If you are building a restaurant app, you pass the names of local dishes. If you are building a messaging app, you pass the names in the user's address book. If you are building an IDE, you pass the variables from the current file.

These context strings just add mathematical weight to specific words in the scoring engine. They do not override the actual phonetic dictionary. They just tip the scales when the audio sounds ambiguous. The effect is massive when you have users speaking extremely specific technical vocabulary that the base model would normally get wrong.

Custom language models

Sometimes adding keyword weight is not enough. When that happens, you can actually build a completely custom language model and bake it directly into the recognizer.

You build this custom model using a dedicated Swift result builder. You feed it a specific locale and version string, and then you just dump hundreds of weighted phrase counts into it.

let customData = SFCustomLanguageModelData(
    locale: Locale(identifier: "en-US"),
    identifier: "com.yourapp.domain",
    version: "1.0"
) {
    SFCustomLanguageModelData.PhraseCount(phrase: "dark mode toggle", count: 100)
    SFCustomLanguageModelData.PhraseCount(phrase: "increase font size", count: 80)
    SFCustomLanguageModelData.PhraseCount(phrase: "open settings", count: 120)
}

let exportURL = URL(fileURLWithPath: "...")
try await customData.export(to: exportURL)

You export that data, wrap it in a configuration, and hand it to the transcriber. Doing this gives your custom vocabulary a massive boost without tearing down the foundational English model underneath it. It is absolutely essential for medical phrasing or highly specialized commercial applications.

Voice analytics

The framework actually spits out raw voice analytics alongside the transcription string.

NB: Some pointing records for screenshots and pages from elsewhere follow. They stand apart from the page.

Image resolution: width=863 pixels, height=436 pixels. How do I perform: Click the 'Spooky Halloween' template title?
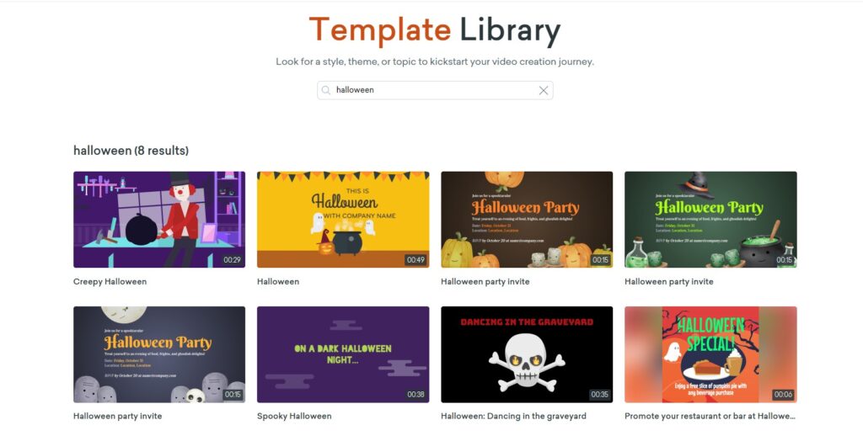(294, 416)
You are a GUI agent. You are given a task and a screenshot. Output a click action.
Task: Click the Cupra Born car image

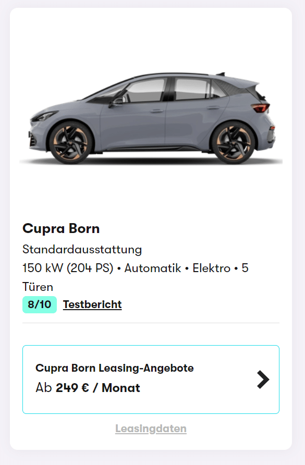click(x=151, y=118)
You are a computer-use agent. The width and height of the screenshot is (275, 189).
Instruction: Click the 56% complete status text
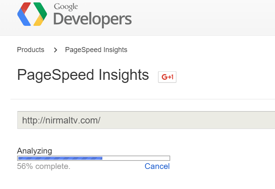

You get four distinct acoustic features mapped to every single frame of audio. The voicing feature tells you the mathematical probability that the current frame contains a human voice. The pitch feature tracks the exact vocal frequency. The jitter and shimmer features track tiny variations in that pitch and amplitude.

The clinical uses for this are obvious. But for standard apps, the use cases are pretty narrow. You could use it to measure user frustration during long sessions or distinguish between multiple speakers in a crowded room. Deciding what to do with that raw floating point data is entirely your problem. Apple gives you the signals and nothing else.

The actual cost of adoption

Let's be honest. Setting up a complete SpeechAnalyzer pipeline requires significantly more boilerplate than the old recognizer ever did.

You have to handle format negotiation, model warmup, asynchronous buffers, and explicit cleanup sequences. Every single decision the old API hid behind opaque callbacks is now a mandatory manual step. That extra friction is the price you pay for predictability. The more your assumptions are encoded into the actual pipeline logic rather than discovered through trial and error, the more reliably your feature will perform across different devices.